From Hollywood to politics, the #MeToo movement is also shaking up Washington, D.C. Just like actors did during the Golden Globes, some members of Congress will be wearing black at President Donald Trump's State of the Union on Jan. 30 as a way to show the pervasiveness of sexual assault.
Rep. Jackie Speier (D-California) shared her #MeToo experience online. She said: "I was working as a congressional staffer. The chief of staff held my face, kissed me and stuck his tongue in my mouth. So I know what it's like to keep these things hidden deep down inside."

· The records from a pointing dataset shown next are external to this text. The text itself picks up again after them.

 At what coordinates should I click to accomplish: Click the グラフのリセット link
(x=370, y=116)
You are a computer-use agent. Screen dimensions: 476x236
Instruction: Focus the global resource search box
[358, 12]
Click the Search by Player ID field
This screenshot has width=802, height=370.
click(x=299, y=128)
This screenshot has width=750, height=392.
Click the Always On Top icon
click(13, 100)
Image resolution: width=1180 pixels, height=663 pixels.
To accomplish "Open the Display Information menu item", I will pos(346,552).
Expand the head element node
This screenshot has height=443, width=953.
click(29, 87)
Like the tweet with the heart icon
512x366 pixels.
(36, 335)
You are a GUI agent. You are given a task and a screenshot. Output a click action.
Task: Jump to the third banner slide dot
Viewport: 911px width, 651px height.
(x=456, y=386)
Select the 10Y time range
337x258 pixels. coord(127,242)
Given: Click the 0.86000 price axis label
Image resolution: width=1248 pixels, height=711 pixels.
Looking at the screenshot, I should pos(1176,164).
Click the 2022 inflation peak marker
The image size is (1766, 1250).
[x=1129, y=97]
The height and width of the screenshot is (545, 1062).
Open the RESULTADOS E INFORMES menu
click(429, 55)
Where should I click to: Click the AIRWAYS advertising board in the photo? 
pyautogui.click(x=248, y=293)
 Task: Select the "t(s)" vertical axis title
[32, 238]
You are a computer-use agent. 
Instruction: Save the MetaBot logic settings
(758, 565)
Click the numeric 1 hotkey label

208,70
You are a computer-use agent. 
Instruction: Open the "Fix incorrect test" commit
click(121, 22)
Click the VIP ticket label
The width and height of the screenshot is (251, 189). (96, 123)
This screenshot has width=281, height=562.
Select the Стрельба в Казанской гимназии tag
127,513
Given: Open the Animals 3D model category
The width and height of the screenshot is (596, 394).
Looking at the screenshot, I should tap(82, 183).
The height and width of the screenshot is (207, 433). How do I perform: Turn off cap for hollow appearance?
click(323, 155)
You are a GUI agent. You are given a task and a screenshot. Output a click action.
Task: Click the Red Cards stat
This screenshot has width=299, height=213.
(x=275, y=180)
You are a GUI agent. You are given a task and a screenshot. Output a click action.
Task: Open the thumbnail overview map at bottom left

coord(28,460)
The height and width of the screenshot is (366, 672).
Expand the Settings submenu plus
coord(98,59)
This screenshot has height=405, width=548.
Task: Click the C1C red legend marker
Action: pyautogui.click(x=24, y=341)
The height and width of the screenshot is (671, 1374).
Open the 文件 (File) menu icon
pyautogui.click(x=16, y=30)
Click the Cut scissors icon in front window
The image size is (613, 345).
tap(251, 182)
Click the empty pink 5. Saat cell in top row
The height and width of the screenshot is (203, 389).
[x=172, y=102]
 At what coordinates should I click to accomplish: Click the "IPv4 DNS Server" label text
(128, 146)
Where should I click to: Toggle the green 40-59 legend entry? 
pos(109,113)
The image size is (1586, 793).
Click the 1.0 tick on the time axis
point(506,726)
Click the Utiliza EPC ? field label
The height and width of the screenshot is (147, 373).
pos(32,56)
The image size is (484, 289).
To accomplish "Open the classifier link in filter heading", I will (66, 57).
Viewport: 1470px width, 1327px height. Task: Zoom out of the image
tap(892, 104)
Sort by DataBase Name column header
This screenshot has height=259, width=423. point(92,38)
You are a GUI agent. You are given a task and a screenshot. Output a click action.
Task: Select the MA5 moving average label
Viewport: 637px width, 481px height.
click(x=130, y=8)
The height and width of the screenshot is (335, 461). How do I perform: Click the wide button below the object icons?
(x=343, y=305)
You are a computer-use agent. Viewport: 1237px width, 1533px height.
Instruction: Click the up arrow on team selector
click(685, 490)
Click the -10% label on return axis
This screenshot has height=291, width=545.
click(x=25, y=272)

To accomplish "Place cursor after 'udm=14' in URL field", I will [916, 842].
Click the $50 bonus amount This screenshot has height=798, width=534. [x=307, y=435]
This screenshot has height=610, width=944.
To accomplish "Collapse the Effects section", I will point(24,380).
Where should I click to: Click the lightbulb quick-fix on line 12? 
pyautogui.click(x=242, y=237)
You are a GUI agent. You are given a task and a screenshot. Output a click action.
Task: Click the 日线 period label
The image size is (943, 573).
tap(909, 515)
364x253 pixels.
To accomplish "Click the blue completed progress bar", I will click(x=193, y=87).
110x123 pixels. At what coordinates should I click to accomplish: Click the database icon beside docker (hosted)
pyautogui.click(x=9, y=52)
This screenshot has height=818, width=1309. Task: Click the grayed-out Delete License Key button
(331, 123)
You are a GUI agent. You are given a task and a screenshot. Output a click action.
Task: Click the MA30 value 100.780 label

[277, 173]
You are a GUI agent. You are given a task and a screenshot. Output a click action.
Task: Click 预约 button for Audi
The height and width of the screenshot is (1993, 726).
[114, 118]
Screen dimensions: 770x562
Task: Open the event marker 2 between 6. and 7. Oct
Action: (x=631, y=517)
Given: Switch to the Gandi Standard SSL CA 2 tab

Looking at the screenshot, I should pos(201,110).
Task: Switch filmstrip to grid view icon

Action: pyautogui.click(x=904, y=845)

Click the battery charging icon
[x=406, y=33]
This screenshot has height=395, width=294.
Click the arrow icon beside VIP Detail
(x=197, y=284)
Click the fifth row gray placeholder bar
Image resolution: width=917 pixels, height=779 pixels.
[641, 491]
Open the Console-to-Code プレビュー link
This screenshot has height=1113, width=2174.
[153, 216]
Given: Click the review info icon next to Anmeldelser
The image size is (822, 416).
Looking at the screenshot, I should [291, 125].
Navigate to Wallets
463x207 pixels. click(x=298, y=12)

Speier spearheaded the "Me Too" bill to address and prevent sexual harassment in Congress. So far, several prominent lawmakers have since stepped down over allegations of sexual harassment and misconduct, including Democratic Sen. Al Franken. Also, more than a dozen women have accused Trump of sexual harassment. The president has denied the claims.
Aside from black garb, some members of the Congressional Black Caucus plan to wear red pins to honor the legacy of Recy Taylor, the black mother who was gang raped by six white men over 70 years ago. She never saw justice. In 2011, Alabama lawmakers passed a resolution apologizing to Taylor for the state's involvement in failing to prosecute her attackers.
Protest through fashion is not new. Last year, the Democratic Women's Working Group wore white as a symbol for women's progress and the suffrage movement. But others are skeptical of protest fashion in general. Five members of Congress, including Maxine Waters and civil rights icon John Lewis, plan to skip the president's speech entirely. This comes after the president allegedly used a racial slur to describe African countries.
Rep. Maxine Waters (D-California) said: "What does he have to say that I have any interest in? I don't trust him. I don't appreciate him. And I won't waste my time sitting in that house listening to what he has to say."
Some lawmakers mentioned they will bring a guest from the #MeToo movement or from the Deferred Action for Childhood Arrivals program, or DACA. And the members of the Congressional Black Caucus said they plan to protest, but they have yet to decide how.
"We could go, we could go and walk out, we could go hold out a fist — or we could not go. So there is a million options that we can do," Congressional Black Caucus Chair Cedric Richmond said.
Whether it's wearing black, a red pin or skipping Trump's address altogether, all eyes will be on the 2018 State of the Union.